## Exercise instructions
Each line from the one holding "The width and" through the end of the records should be returned exactly, while pictures are skipped.

## The data
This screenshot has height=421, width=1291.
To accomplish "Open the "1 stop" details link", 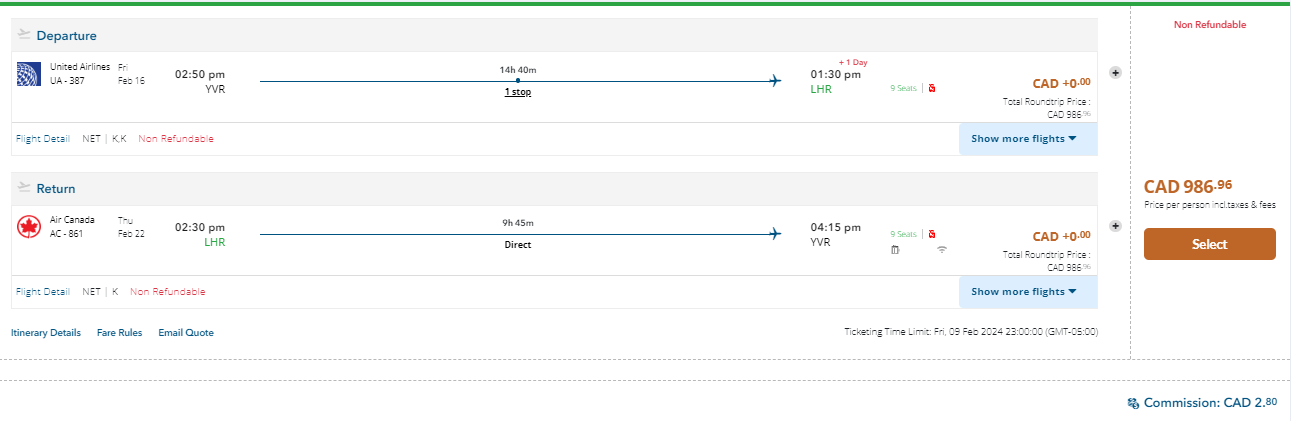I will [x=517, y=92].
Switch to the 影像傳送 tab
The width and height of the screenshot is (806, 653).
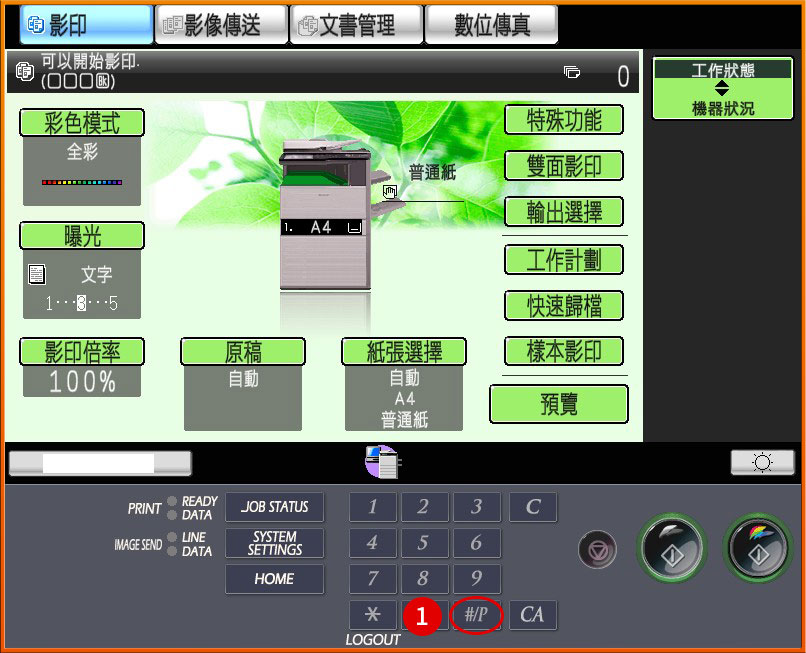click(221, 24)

## Response area
The width and height of the screenshot is (806, 653).
click(221, 24)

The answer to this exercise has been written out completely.